Goal of the exercise> Reproduce the lines of the material below, starting with the line containing "is (462, 1000)." and going on through the end of the material. Leave the pictures out.

Collected data entries:
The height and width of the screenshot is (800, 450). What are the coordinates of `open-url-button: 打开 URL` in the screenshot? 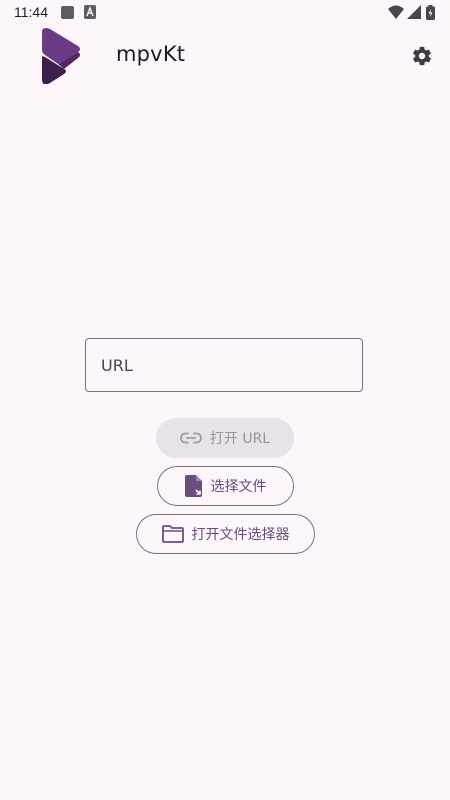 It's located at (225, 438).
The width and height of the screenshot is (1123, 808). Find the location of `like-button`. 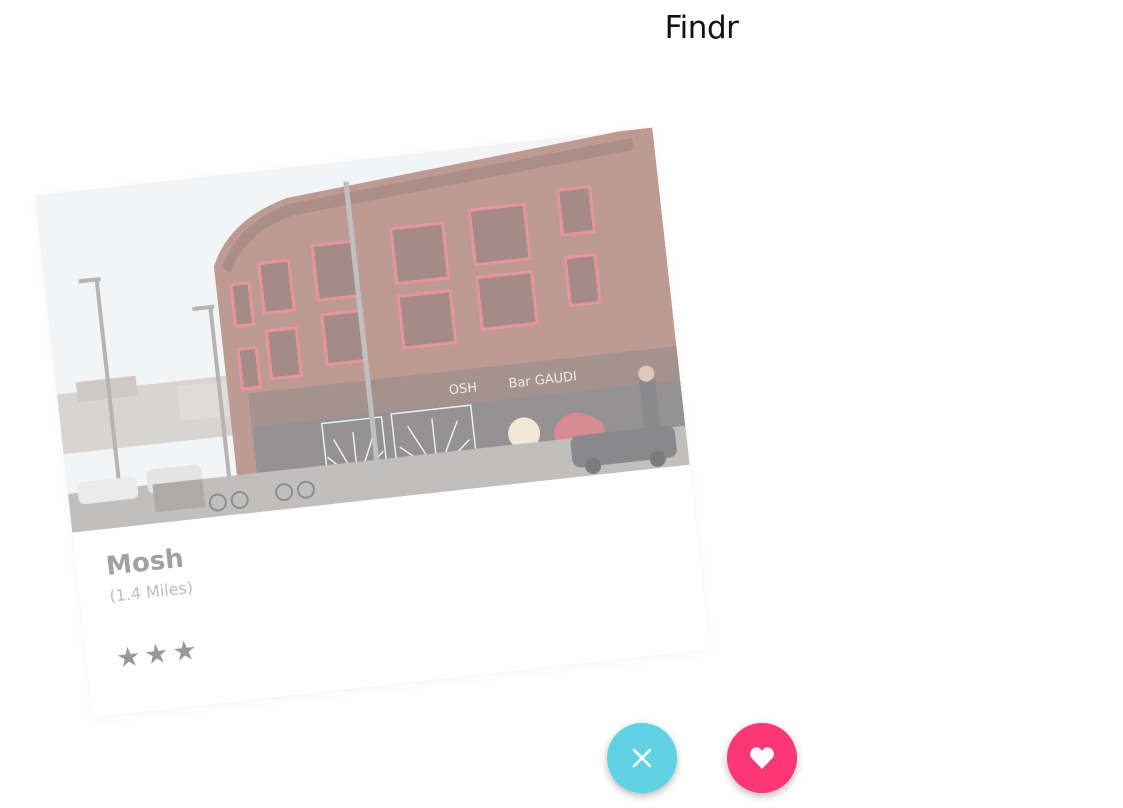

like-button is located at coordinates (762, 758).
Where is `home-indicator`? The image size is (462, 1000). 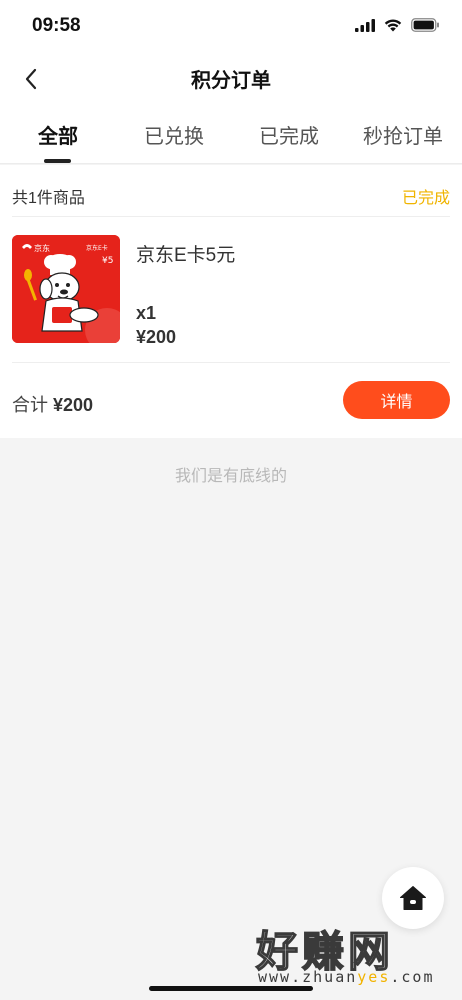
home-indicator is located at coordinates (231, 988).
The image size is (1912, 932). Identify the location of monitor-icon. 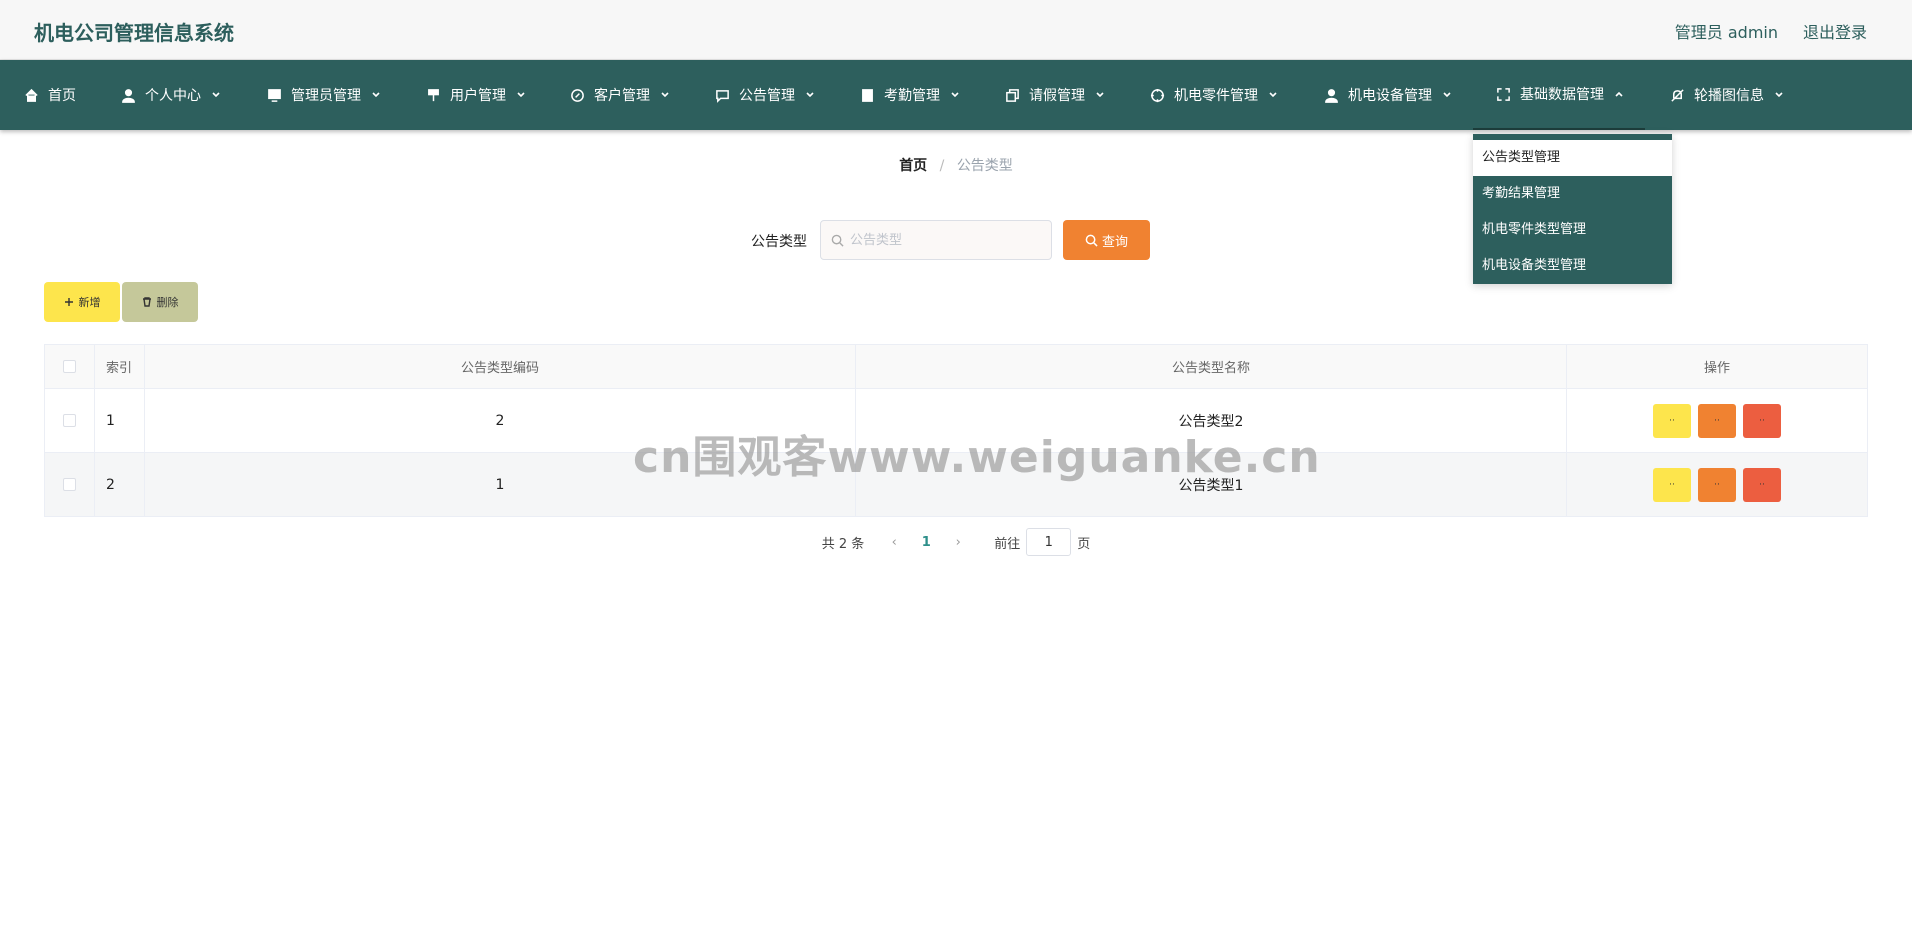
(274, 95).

Answer area>
Where is `home-indicator`? The image size is (462, 1000). 
home-indicator is located at coordinates (231, 988).
The image size is (1912, 932). Identify the location of monitor-icon. 
(274, 95).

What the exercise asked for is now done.